Work to do: From the training parameters text below, extract the passage that begins at the words "In the Amazon" and stops after "the training parameters.".

### Text segment

Maximum Model Size Maximum Number of Passes over the Data Shuffle Type for Training Data Regularization Type and Amount Training Parameters: Types and Default Values

Training Parameters

Typically, machine learning algorithms accept parameters that can be used to control certain properties of the training process and of the resulting ML model. In Amazon Machine Learning, these are called training parameters. You can set these parameters using the Amazon ML console, API, or command line interface (CLI). If you do not set any parameters, Amazon ML will use default values that are known to work well for a large range of machine learning tasks.

You can specify values for the following training parameters:

Maximum model size
Maximum number of passes over training data
Shuffle type
Regularization type
Regularization amount

In the Amazon ML console, the training parameters are set by default. The default settings are adequate for most ML problems, but you can choose other values to fine-tune the performance. Certain other training parameters, such as the learning rate, are configured for you based on your data.

The following sections provide more information about the training parameters.

Maximum Model Size

The maximum model size is the total size, in units of bytes, of patterns that Amazon ML creates during the training of an ML model.

By default, Amazon ML creates a 100 MB model. You can instruct Amazon ML to create a smaller or larger model by specifying a different size. For the range of available sizes, see Types of ML Models

If Amazon ML can't find enough patterns to fill the model size, it creates a smaller model. For example, if you specify a maximum model size of 100 MB, but Amazon ML finds patterns that total only 50 MB, the resulting model will be 50 MB. If Amazon ML finds more patterns than will fit into the specified size, it enforces a maximum cut-off by trimming the patterns that least affect the quality of the learned model.

Choosing the model size allows you to control the trade-off between a model's predictive quality and the cost of use. Smaller models can cause Amazon ML to remove many patterns to fit within the maximum size limit, affecting the quality of predictions. Larger models, on the other hand, cost more to query for real-time predictions.

Note

If you use an ML model to generate real-time predictions, you will incur a small capacity reservation charge that is determined by the model's size. For more information, see Pricing for Amazon ML.

Larger input data sets do not necessarily result in larger models because models store patterns, not input data; if the patterns are few and simple, the resulting model will be small. Input data that has a large number of raw attributes (input columns) or derived features (outputs of the Amazon ML data transformations) will likely have more patterns found and stored during the training process. Picking the correct model size for your data and problem is best approached with a few experiments. The Amazon ML model training log (which you can download from the console or through the API) contains messages about how much model trimming (if any) occurred during the training process, allowing you to estimate the potential hit-to-prediction quality.

Maximum Number of Passes over the Data

For best results, Amazon ML may need to make multiple passes over your data to discover patterns. By default, Amazon ML makes 10 passes, but you can change the default by setting a number up to 100. Amazon ML keeps track of the quality of patterns (model convergence) as it goes along, and automatically stops the training when there are no more data points or patterns to discover. For example, if you set the number of passes to 20, but Amazon ML discovers that no new patterns can be found by the end of 15 passes, then it will stop the training at 15 passes.

######
### Dataset section

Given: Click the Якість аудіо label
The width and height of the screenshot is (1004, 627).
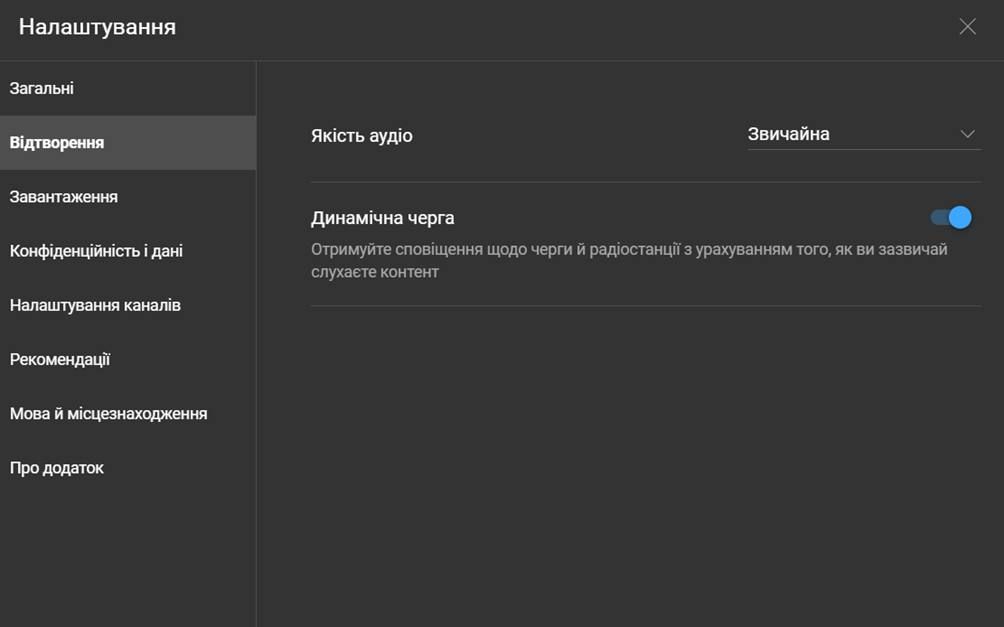Looking at the screenshot, I should 361,136.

######

Output:
In the Amazon ML console, the training parameters are set by default. The default settings are adequate for most ML problems, but you can choose other values to fine-tune the performance. Certain other training parameters, such as the learning rate, are configured for you based on your data.

The following sections provide more information about the training parameters.